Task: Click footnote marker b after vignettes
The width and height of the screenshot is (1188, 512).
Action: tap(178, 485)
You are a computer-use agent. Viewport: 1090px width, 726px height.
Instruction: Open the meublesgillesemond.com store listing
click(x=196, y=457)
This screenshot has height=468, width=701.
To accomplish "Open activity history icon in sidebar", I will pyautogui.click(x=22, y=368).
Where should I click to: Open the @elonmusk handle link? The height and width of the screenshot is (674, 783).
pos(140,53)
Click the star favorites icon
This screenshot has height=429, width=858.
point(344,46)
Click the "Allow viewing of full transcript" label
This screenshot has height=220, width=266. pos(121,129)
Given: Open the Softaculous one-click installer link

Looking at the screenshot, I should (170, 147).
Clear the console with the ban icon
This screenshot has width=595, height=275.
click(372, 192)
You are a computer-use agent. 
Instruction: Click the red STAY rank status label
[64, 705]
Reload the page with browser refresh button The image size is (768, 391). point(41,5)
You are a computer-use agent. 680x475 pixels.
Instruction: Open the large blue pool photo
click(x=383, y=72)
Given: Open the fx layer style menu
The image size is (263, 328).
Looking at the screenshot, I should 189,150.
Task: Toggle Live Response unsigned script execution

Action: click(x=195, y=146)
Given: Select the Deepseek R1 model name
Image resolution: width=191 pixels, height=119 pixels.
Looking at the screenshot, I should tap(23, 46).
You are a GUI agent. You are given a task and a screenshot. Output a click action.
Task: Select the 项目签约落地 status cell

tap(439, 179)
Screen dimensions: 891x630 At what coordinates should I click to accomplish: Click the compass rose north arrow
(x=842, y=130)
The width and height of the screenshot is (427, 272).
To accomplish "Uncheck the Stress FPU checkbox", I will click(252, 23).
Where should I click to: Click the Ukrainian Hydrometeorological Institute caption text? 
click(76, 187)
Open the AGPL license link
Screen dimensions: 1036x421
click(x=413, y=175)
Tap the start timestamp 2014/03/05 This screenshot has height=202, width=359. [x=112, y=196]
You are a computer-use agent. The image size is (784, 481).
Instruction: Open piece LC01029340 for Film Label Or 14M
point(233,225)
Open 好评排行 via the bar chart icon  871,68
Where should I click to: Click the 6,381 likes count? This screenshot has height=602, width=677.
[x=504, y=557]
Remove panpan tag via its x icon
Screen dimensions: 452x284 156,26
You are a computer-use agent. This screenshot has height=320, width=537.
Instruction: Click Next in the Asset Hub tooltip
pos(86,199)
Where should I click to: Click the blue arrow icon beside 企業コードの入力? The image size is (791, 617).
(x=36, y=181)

__Problem details__: Send back every line of the listing above exactly.

__Result below__:
Task: Click footnote marker b after vignettes
The width and height of the screenshot is (1188, 512).
Action: tap(178, 485)
You are a computer-use agent. Viewport: 1090px width, 726px height.
Instruction: Open the meublesgillesemond.com store listing
click(x=196, y=457)
This screenshot has height=468, width=701.
To accomplish "Open activity history icon in sidebar", I will pyautogui.click(x=22, y=368).
Where should I click to: Open the @elonmusk handle link? The height and width of the screenshot is (674, 783).
pos(140,53)
Click the star favorites icon
This screenshot has height=429, width=858.
point(344,46)
Click the "Allow viewing of full transcript" label
This screenshot has height=220, width=266. pos(121,129)
Given: Open the Softaculous one-click installer link

Looking at the screenshot, I should (170, 147).
Clear the console with the ban icon
This screenshot has width=595, height=275.
click(372, 192)
You are a computer-use agent. 
Instruction: Click the red STAY rank status label
[64, 705]
Reload the page with browser refresh button The image size is (768, 391). point(41,5)
You are a computer-use agent. 680x475 pixels.
Instruction: Open the large blue pool photo
click(x=383, y=72)
Given: Open the fx layer style menu
The image size is (263, 328).
Looking at the screenshot, I should 189,150.
Task: Toggle Live Response unsigned script execution

Action: click(x=195, y=146)
Given: Select the Deepseek R1 model name
Image resolution: width=191 pixels, height=119 pixels.
Looking at the screenshot, I should tap(23, 46).
You are a GUI agent. You are given a task and a screenshot. Output a click action.
Task: Select the 项目签约落地 status cell

tap(439, 179)
Screen dimensions: 891x630 At what coordinates should I click to accomplish: Click the compass rose north arrow
(x=842, y=130)
The width and height of the screenshot is (427, 272).
To accomplish "Uncheck the Stress FPU checkbox", I will click(252, 23).
Where should I click to: Click the Ukrainian Hydrometeorological Institute caption text? 
click(76, 187)
Open the AGPL license link
Screen dimensions: 1036x421
click(x=413, y=175)
Tap the start timestamp 2014/03/05 This screenshot has height=202, width=359. [x=112, y=196]
You are a computer-use agent. The image size is (784, 481).
Instruction: Open piece LC01029340 for Film Label Or 14M
point(233,225)
Open 好评排行 via the bar chart icon  871,68
Where should I click to: Click the 6,381 likes count? This screenshot has height=602, width=677.
[x=504, y=557]
Remove panpan tag via its x icon
Screen dimensions: 452x284 156,26
You are a computer-use agent. This screenshot has height=320, width=537.
Instruction: Click Next in the Asset Hub tooltip
pos(86,199)
Where should I click to: Click the blue arrow icon beside 企業コードの入力? The image size is (791, 617).
(x=36, y=181)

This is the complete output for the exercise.